Anyway, Plastic Man works in a strip club where the strippers dress like superheroes. I hope most of the comic book takes place in this location. A few years ago, I met a stripper who called herself Princess Unicorn Pants. I still regret not running away with her because now I just sit alone at night searching for porn that never exists on Tumblr.


I'm so disappointed in you, Internet.

Later, after Plastic Man has a nightmare about the guy he thinks he killed when he was a criminal, a woman named Obscura shows up in his apartment. She works for Spyral which is probably important because she might know Dick Grayson and Dick Grayson's first name is Dick. Get it?


They get it!

I'm glad Gail Simone deals with the elephant in the room in this first issue otherwise I'd be reading every issue thinking, "So, how big is Plastic Man's penis? Big, right?" And I think this answers the question! Just look at Obscura's face! That's not the face of a woman looking at a tiny penis. I should know because I've never seen that face before.

Obscura wants to discuss the kind of conspiracy you'd learn about if you read Rosanne Barr's Twitter feed. And just as Plastic Man is learning about this conspiracy, he's drawn directly into it! His old criminal pal Benny is murdered and before he dies, he writes, "IT JLA," in blood on the wall. So Obscura was right! The superhero teams have been infiltrated by baddies! I hope they aren't Manhunters again. Or white martians! Although when your team has Lobo on it, would you really be surprised if people began winding up slaughtered for no reason?
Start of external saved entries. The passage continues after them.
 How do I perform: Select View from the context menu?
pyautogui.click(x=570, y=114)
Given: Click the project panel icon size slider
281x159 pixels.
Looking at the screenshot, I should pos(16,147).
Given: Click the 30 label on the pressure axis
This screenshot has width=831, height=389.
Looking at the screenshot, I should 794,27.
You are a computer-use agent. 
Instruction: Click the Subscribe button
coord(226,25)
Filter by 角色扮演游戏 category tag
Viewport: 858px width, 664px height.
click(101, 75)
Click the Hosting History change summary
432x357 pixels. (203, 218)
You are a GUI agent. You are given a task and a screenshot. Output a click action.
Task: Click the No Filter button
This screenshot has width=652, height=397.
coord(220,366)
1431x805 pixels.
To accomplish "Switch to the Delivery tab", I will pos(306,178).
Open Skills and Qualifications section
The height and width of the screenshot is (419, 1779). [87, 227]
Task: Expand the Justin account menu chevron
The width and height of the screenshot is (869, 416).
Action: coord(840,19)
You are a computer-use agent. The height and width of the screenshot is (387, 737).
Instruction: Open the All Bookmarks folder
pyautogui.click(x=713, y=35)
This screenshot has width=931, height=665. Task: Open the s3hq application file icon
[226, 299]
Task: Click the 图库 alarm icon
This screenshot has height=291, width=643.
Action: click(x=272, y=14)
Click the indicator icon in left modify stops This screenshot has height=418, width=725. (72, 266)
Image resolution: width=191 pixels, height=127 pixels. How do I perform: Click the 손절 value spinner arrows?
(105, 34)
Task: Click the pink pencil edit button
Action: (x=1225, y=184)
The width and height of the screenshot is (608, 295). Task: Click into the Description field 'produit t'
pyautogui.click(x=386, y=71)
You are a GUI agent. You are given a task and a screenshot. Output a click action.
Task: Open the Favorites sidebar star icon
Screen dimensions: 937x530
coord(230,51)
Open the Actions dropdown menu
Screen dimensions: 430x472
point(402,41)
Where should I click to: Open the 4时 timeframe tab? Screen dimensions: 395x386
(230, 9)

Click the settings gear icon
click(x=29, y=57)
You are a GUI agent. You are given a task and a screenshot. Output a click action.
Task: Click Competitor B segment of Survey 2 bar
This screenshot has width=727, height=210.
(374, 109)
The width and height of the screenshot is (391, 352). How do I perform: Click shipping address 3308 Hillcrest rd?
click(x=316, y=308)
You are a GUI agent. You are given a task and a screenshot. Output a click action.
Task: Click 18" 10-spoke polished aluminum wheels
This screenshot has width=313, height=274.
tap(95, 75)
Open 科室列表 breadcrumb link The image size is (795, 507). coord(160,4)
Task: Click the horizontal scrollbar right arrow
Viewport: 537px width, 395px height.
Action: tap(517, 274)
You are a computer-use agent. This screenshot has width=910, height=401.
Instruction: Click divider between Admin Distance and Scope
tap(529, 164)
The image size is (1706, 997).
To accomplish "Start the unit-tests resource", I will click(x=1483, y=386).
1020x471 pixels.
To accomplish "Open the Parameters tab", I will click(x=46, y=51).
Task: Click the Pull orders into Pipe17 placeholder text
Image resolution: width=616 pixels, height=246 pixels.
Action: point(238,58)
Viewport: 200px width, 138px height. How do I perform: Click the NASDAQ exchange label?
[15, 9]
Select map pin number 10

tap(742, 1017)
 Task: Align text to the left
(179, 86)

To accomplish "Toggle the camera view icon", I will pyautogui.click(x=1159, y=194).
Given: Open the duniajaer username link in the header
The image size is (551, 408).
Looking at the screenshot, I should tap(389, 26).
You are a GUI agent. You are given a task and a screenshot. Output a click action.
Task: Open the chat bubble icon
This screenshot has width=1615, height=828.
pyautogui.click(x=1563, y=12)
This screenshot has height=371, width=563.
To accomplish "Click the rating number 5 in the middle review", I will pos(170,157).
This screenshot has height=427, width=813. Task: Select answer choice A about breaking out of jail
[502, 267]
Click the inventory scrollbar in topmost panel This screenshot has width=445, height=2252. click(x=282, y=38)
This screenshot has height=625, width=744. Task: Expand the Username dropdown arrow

Seriously, Batman, maybe try Zip Recruiter next time.

Plastic Man is fingered for the murder which sounds sexier than it really is. He'll probably get away next issue or else this series is just going to be Plastic Man telling dick jokes from a prison cell for fifty issues.

Rating: Three and a half inches out of five inches. Is that enough to satisfy readers? I don't think so. Maybe I should say seven inches out of ten inches. That sounds like a better system, right?! Now to see if maybe PorhHub knows what Sleestaks do in the privacy of their own caves.